Excellent, thanks guys I will try that out.

 

[w33mhz]

Well that seemed to work. Just for reference for anyone here is the script I ran, it changes the password age for all users with a 90 day password.

#!/bin/bash
for i in $(cat /etc/shadow | cut -d ":" -f 1,5)
do
    user=$(echo $i | cut -d ":" -f1)
    pwdage=$(echo $i | cut -d ":" -f2)
    
    if [[ $pwdage = 90 ]; then
            passwd -x 365 $user
    fi
done

Thanks Zeland for the added logic.

 

[w33mhz]

OK, whatever does this make you happy:

#!/bin/bash
for i in $(more /etc/shadow | cut -d ":" -f 1,5)
do
    user=$(echo $i | cut -d ":" -f1)
    pwdage=$(echo $i | cut -d ":" -f2)
    
    if [[ $pwdage = 90 ]; then
            passwd -x 365 $user
    fi
done

There no Useless cat usage

 

[stevexff]

My expiry seems to be somewhere else, as I only have 'x' in field 2 of my passwd file. But here is a perl solution that doesn't have to shell out to more/cut/echo all the time.

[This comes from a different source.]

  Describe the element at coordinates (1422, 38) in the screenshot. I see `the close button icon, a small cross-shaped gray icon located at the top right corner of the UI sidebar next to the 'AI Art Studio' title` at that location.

Uncomment the 'system' line when you are sure it's printing the right results...

#!/usr/bin/perl

use strict;
use warnings;

open(PASSWD, "/etc/passwd") or die "Can't open /etc/passwd $!";

while (<PASSWD>) {
   my ($user, $expiry) = (split ':')[0,1];
   print "passwd -x 365 $user\n") if $expiry == 90;
#  system("passwd -x 365 $user") if $expiry == 90;
}

close(PASSWD);

Steve

[small]"Every program can be reduced by one instruction, and every program has at least one bug. Therefore, any program can be reduced to one instruction which doesn't work." (Object:erlDesignPatterns)[/small]